The Budapest University of Technology (BME) Department of Automotive Technology (GJT), BME AutomatedDrive, Vehicle Dynamics and Control research group, led by Dr. Ádám Bárdos and SZTAKI's Research Laboratory on Engineering & Management Intelligence, Intelligent Processes research group, led by Dr. Zsolt János Viharos, have been collaborating for several years to investigate how to adaptively control the motion control and drifting of self-driving vehicles at the limit of adhesion using artificial intelligence and learning algorithms, adapting to the current environmental conditions. SZTAKI and BME are partners in the National Laboratory for Autonomous Systems coordinated by SZTAKI. ZalaZONE is an industrial partner of ARNL.
The primary objective is to increase the safety of self-driving vehicles, to ensure the controllability of vehicles moving at the limits of stability (e.g. in rain, snow or when cornering at excessive speed), even by drifting. The researchers aim to solve the problem of drift control using reinforcement learning algorithms, which is the current main goal of the research. Previously, they have had several joint results to solve this problem in a vehicle simulation environment, first starting from a drifting state to maintain it, then, after successfully achieving this, from a simple turning and finally from a straight driving state, they managed to control the vehicle to a drifting state (see publications). With these results, BME research student Hunor Szilárd Tóth Szilárd won first place in a TDK last year.
For the testing day, the joint team travelled to Zalaegerszeg to the ZalaZONE test track. As a first step, they presented the current status of the research to Dr. Zsolt Szalay, head of the BME GJT department and ZalaZONE Research and Innovation team, and discussed future plans. Presentations were also given by other research students. Jeffrey Boahene Kwaku and András Burján demonstrated graphical interface and self-driving real-time software functions developed on NXP i.MX8 hardware and Blackberry QNX operating system platform.

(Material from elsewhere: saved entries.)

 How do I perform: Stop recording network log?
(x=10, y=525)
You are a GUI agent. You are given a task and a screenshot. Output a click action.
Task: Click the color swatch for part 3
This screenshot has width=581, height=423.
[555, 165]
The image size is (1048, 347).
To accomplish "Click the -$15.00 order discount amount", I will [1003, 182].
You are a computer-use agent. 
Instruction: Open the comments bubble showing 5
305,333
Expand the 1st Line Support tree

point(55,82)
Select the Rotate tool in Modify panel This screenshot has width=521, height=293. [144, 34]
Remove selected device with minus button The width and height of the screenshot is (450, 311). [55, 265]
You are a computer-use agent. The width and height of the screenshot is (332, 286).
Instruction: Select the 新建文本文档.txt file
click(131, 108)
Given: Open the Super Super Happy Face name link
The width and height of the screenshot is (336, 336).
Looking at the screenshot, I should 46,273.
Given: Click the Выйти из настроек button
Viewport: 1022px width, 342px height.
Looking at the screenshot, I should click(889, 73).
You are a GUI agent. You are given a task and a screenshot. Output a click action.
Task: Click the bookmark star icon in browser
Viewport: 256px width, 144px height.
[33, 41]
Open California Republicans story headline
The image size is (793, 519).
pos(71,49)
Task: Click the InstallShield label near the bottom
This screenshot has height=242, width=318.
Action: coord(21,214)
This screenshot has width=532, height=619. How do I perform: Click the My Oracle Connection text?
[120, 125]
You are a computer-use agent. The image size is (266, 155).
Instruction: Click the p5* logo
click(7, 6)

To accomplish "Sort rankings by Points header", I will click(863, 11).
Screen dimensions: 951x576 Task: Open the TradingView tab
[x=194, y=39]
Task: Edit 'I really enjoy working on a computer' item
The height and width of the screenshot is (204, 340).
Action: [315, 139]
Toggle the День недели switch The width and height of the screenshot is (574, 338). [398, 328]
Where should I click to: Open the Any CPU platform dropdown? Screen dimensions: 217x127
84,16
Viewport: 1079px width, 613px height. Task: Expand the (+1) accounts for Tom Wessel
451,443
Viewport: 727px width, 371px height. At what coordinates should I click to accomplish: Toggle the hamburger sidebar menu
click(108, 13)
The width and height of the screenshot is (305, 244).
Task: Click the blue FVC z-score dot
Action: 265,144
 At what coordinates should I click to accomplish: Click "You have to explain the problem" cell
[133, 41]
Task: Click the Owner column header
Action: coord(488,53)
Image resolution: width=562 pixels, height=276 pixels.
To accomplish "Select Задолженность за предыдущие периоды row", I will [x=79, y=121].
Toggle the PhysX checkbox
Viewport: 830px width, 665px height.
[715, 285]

After the presentation of the students' results, the team went out to the test track, the so-called Dynamic Plaform. During the tests, the vehicle calculated the manoeuvre based on differential equations and sensor measurements (developed by Adam Domina) and performed the required drifting. At the end of the day, the researchers "took back the controls" from the self-driving vehicle and tried to perform the drifting operation themselves, in the same way as the learning agent had already demonstrated it to them earlier. Surprisingly, the researchers were unsuccessful: no one could achieve, or even approach, the drift manoeuvre that the computer and associated actuators (steering control and computer-controlled accelerator) had easily achieved.